Re: Draft - Fixup or Full XML Parser

On 21/02/2012 15:58, David Lee wrote:
> That way as an implementer I could*choose*  to write a (presumably
> much simpler)

I have some sympathy with the notion that xml-er could output an XML
document rather than a parse tree (although I don't think the browser
implementers would think much of such a spec:-) but currently I'm not
sure that it can really be simpler or avoid most of the complications of
parsing.

Given a typical XML like

<!DOCTYPE foo SYSTEM "bad.dtd">
<foo>
&a;
</foo>

and a bad.dtd that could be

either

<!ENTITY % b "<x>">
<!ENTITY % c "a">
<!ENTITY %c; "hmm">

or

<!ENTITY % b "<x>">
<!ENTITY % c "<x>">
<!ENTITY %c; "hmm">

Then you have to go through something that looks very much like the full
complication of an XML parse before you can decide that using the first
DTD makes the document well formed and using the second makes it not
well formed requiring fixup. Having gone that far I'm not convinced that
it doesn't make sense to do as Anne's draft does and just output the
tree you made rather than serialising that tree back to be re-parsed by XML.
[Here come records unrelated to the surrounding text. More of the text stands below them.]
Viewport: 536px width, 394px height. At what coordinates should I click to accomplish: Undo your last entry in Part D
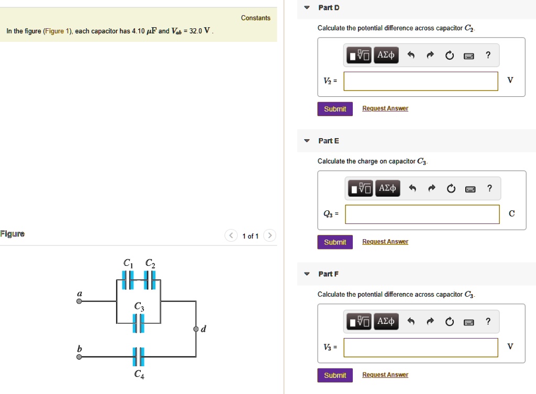(411, 55)
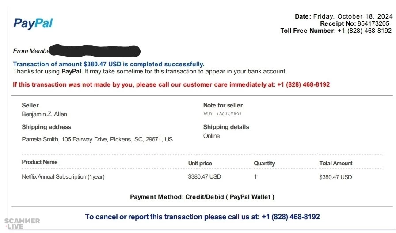Click the Product Name column header
The image size is (396, 233).
(x=40, y=162)
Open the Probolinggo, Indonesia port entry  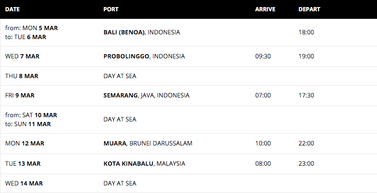pyautogui.click(x=144, y=56)
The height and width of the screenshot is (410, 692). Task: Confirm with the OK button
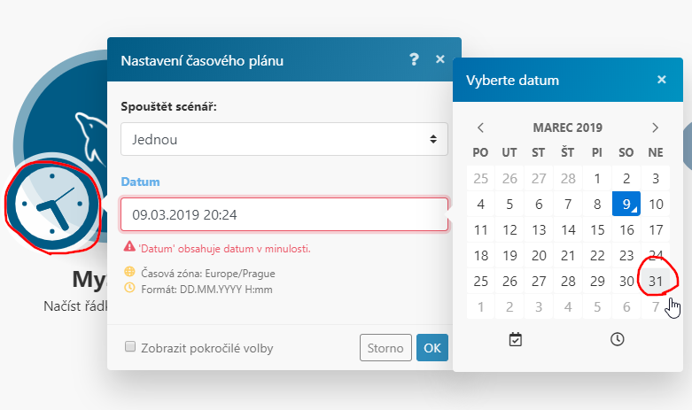[x=432, y=348]
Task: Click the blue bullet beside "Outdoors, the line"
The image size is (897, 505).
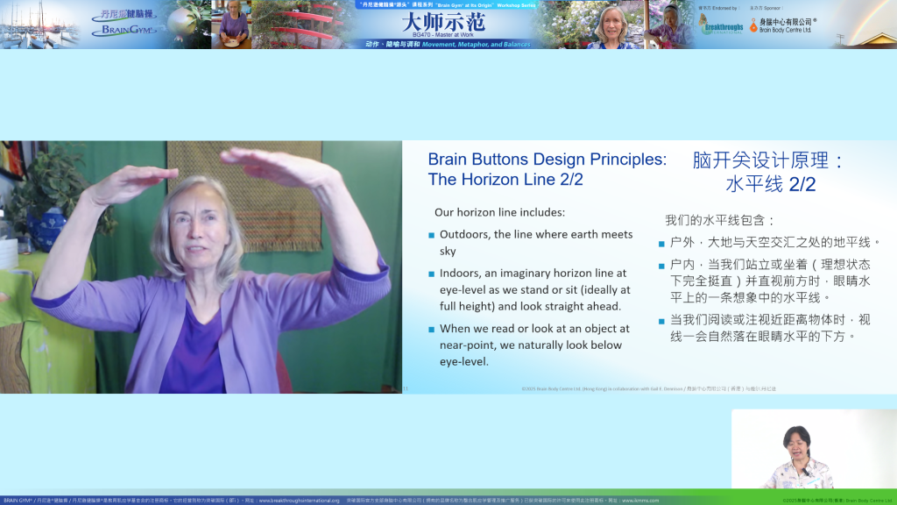Action: [431, 236]
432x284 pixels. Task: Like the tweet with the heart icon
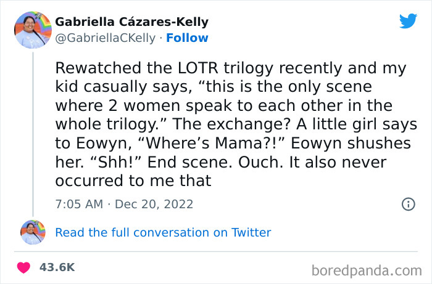click(x=24, y=267)
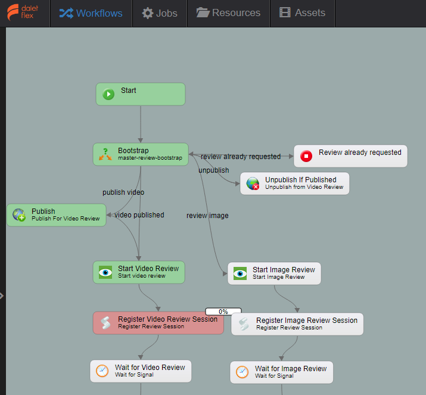
Task: Open the Workflows tab
Action: click(91, 13)
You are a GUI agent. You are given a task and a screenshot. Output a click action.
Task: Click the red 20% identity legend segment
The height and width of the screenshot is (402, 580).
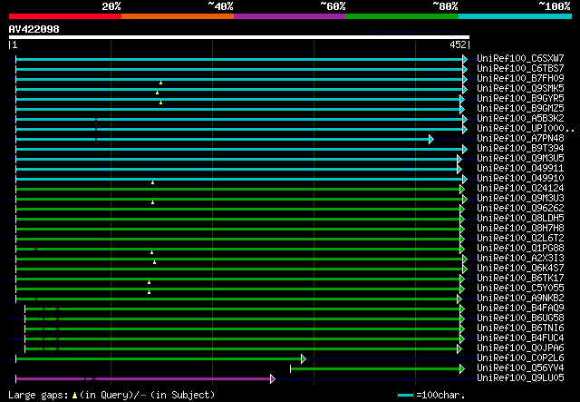(64, 16)
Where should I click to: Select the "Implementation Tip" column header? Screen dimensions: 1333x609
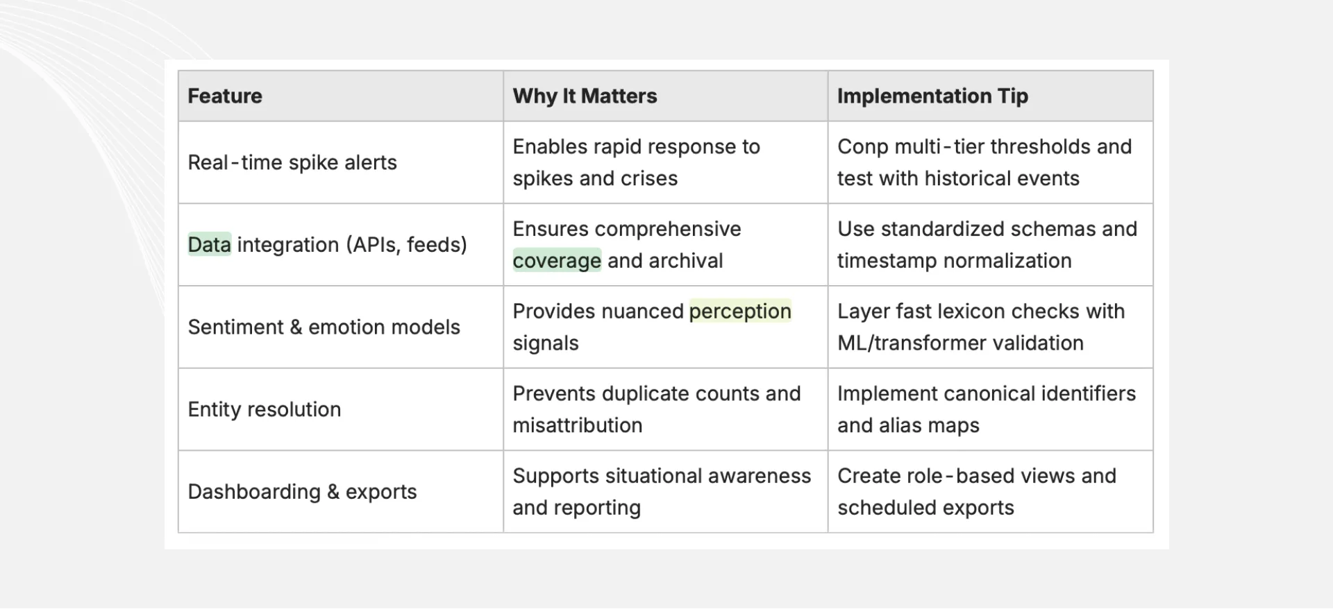point(991,96)
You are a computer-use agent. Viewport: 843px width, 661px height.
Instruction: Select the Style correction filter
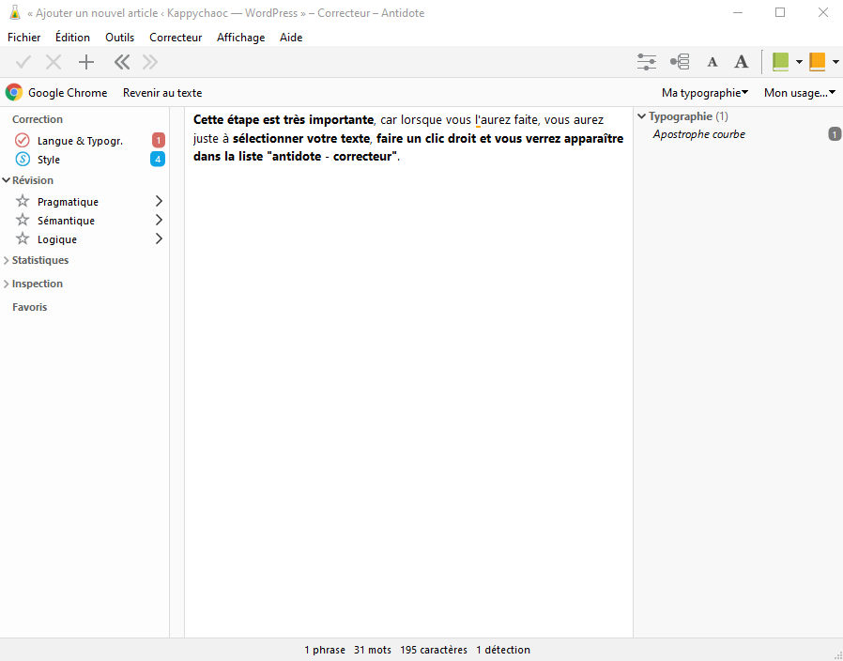pyautogui.click(x=49, y=160)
> it could avoid doing some things that XML parsers MUST do like
> external entity inclusion.

Well that's an open issue, XML parsers do not have to fetch external
entities (and ones in browsers other than IE do not fetch them) so it is
presumably still to be decided if XML-ER systems must, must not, or may
fetch external entities. (If they don't fetch external entities my
example above doesn't apply, but you could do something in an internal
subset but it wouldn't look quite so weird as you can't use PE's there)

David

________________________________________________________________________
The Numerical Algorithms Group Ltd is a company registered in England
and Wales with company number 1249803. The registered office is:
Wilkinson House, Jordan Hill Road, Oxford OX2 8DR, United Kingdom.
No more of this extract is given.